Rewrite the lines below, swapping "Instruction" for "Command" and leaving everything else untouched. Leave the pictures out of your answer.

Data excerpts.

________________________

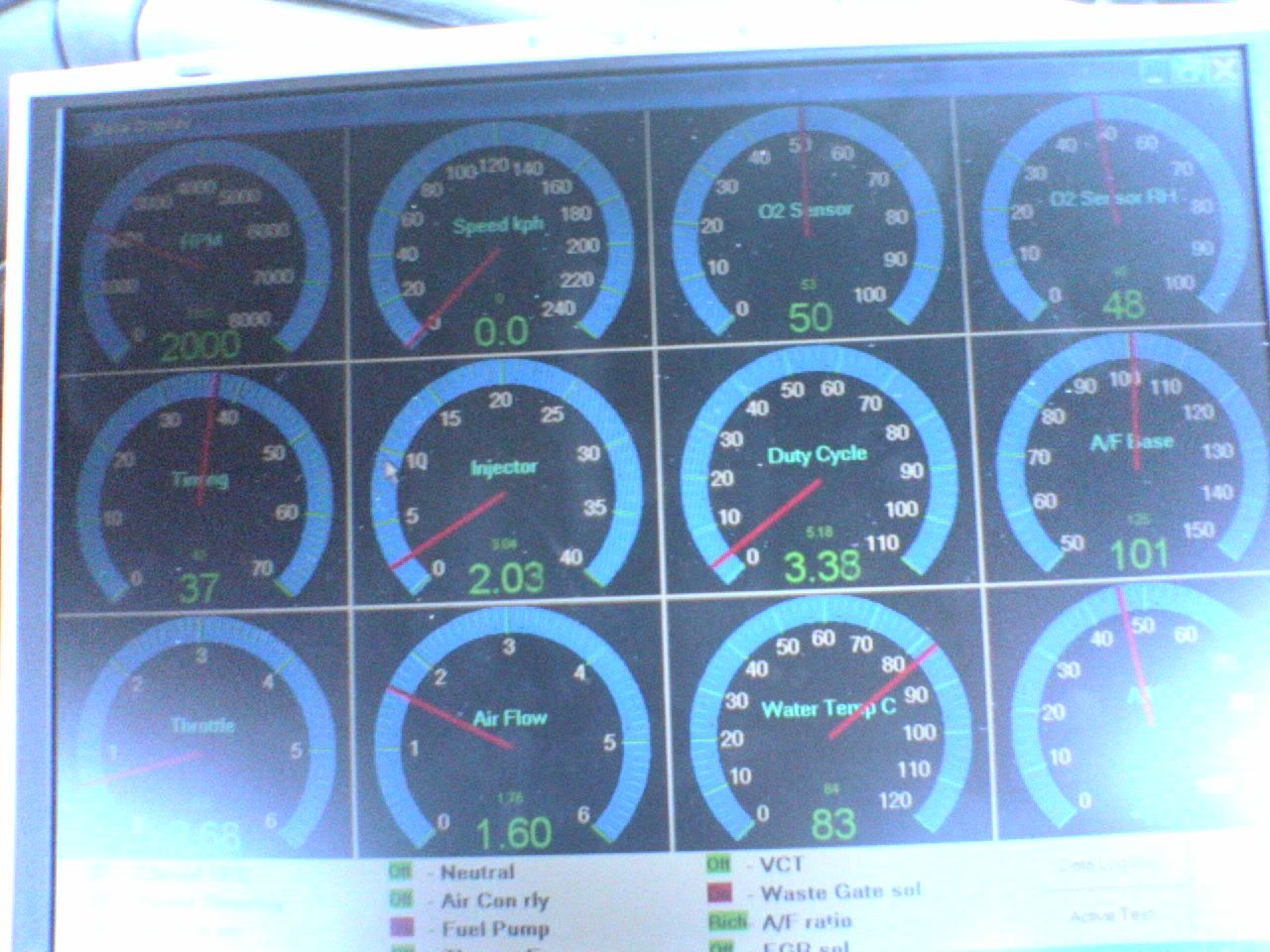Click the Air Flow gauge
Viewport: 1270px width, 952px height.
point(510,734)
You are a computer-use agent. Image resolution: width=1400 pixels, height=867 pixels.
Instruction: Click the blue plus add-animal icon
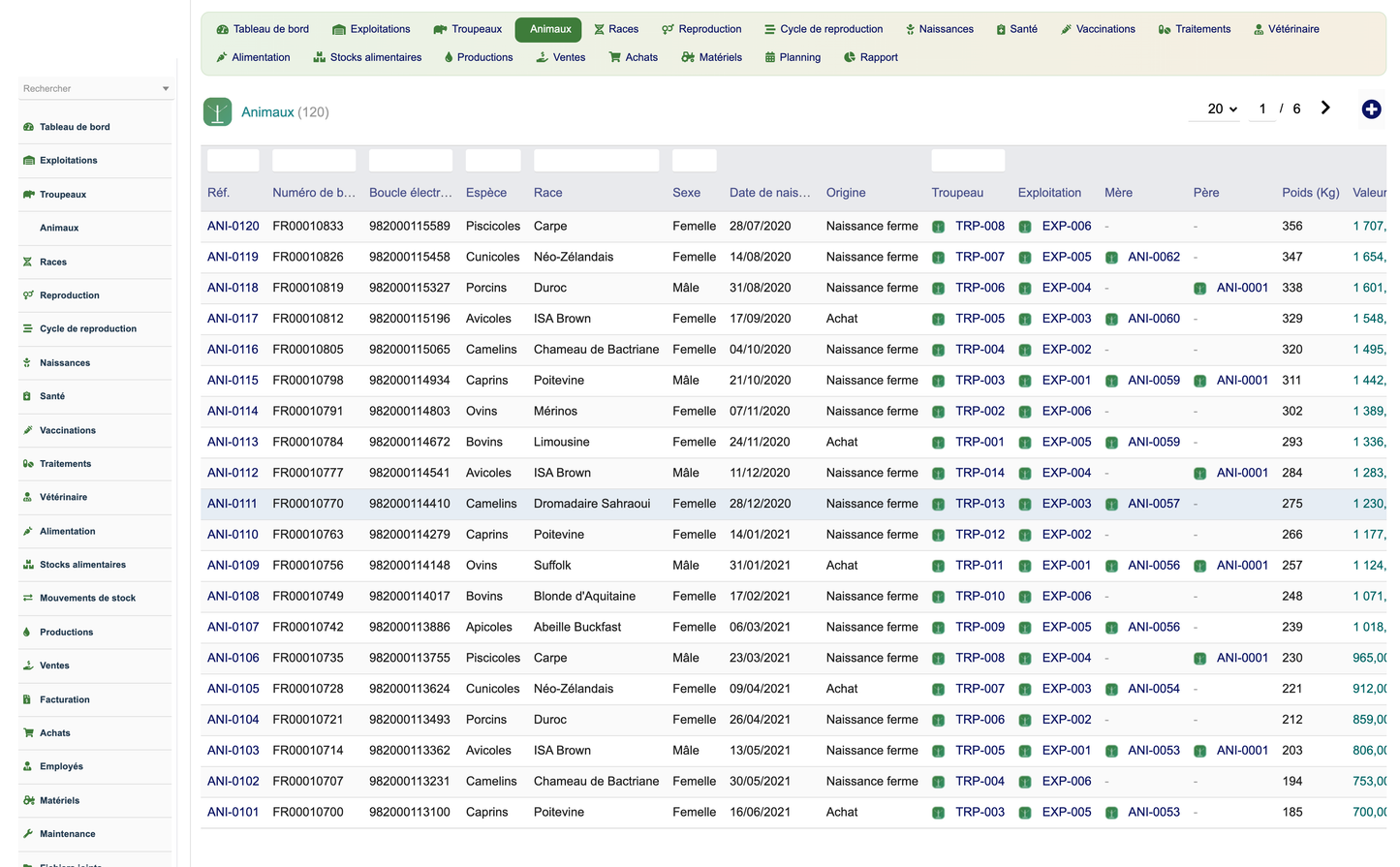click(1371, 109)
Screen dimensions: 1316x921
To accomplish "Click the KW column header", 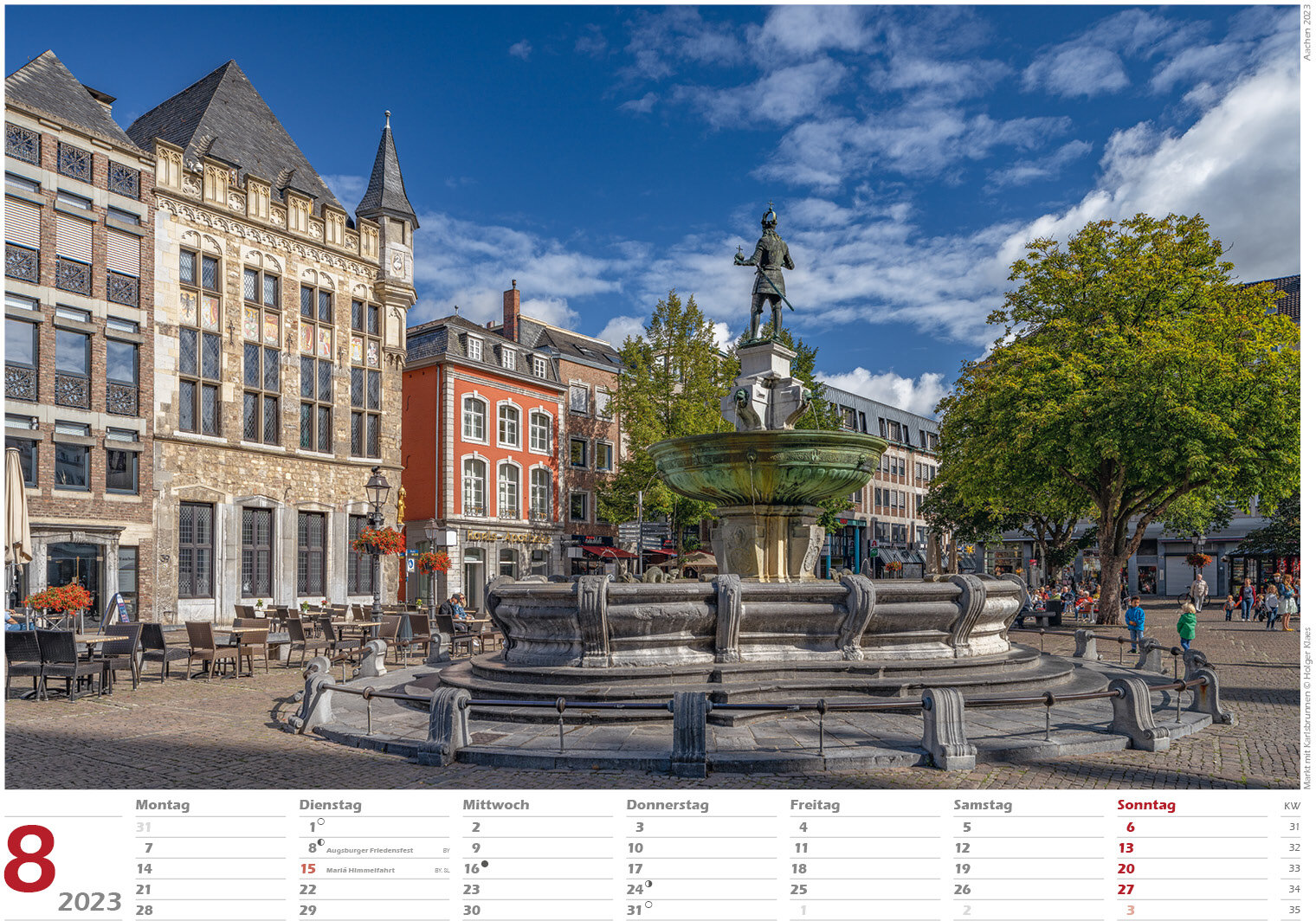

________________________

Full response.
Click the Air Flow gauge
Viewport: 1270px width, 952px height.
point(510,734)
You are a computer-use agent. Image resolution: width=1400 pixels, height=867 pixels.
Command: Click the blue plus add-animal icon
click(1371, 109)
Screen dimensions: 1316x921
To accomplish "Click the KW column header", 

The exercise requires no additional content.